* EXTRACTED TEXT:

IT Consultant Group

Expand all | Collapse all

Outbound mail spoofing

  • 1.  Outbound mail spoofing

    Broadcom Employee
    Posted 04-01-2014 02:45 AM

    Dear ALL,

    We are facing an issue of outgoing mail spoofing,

    example:

    Genuine outgoing mail domain: @mycompany.com

    Spoof outgoing mail domain: @Microsoft.com

     

    We wanted to block those spoof mails on SMG which are going outside other than @mycompany.com.

    Thanks in advance.

* DATA TO EXAMINE:
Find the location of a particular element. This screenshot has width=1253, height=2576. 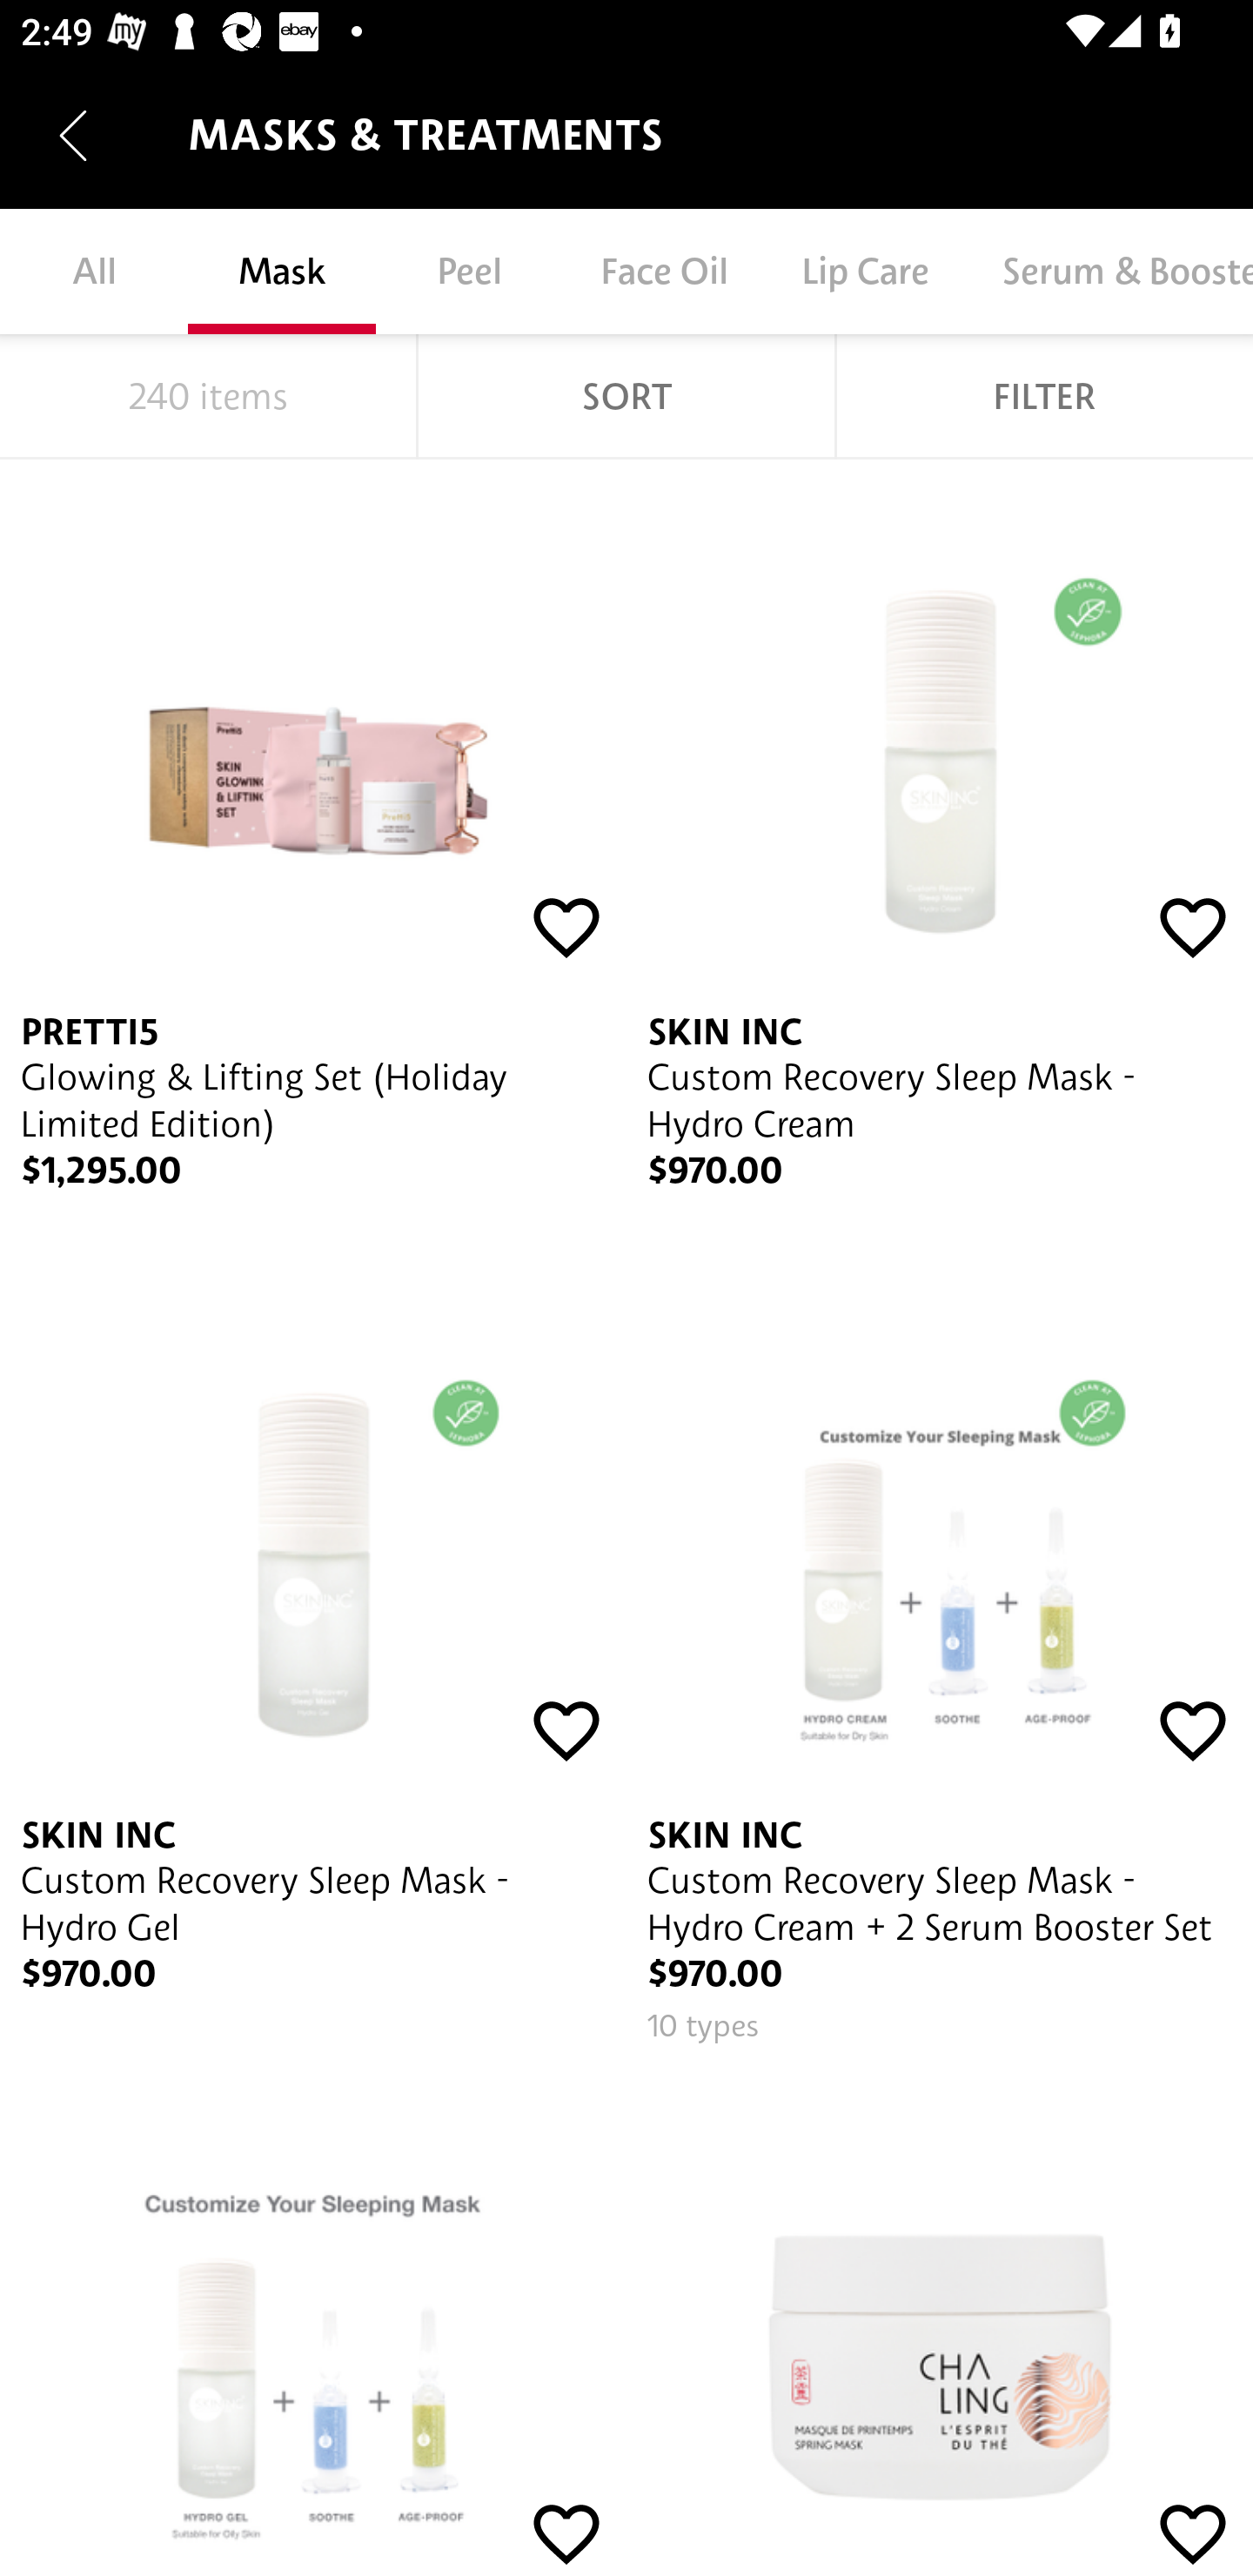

* * *

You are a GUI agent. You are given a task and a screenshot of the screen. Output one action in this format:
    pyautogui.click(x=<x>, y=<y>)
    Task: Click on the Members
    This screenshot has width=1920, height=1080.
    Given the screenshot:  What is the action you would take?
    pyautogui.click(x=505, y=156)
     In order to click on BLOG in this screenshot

* ACTIVITIES:
A: In the outbound mail spoofing post, which domain is given as the genuine outgoing mail domain?
B: Retype the outbound mail spoofing post from "Spoof outgoing mail" up to and including "Thanks in advance.".
Rely only on the outbound mail spoofing post.

* RESULTS BY TASK:
A: @mycompany.com

B:
Spoof outgoing mail domain: @Microsoft.com

     

    We wanted to block those spoof mails on SMG which are going outside other than @mycompany.com.

    Thanks in advance.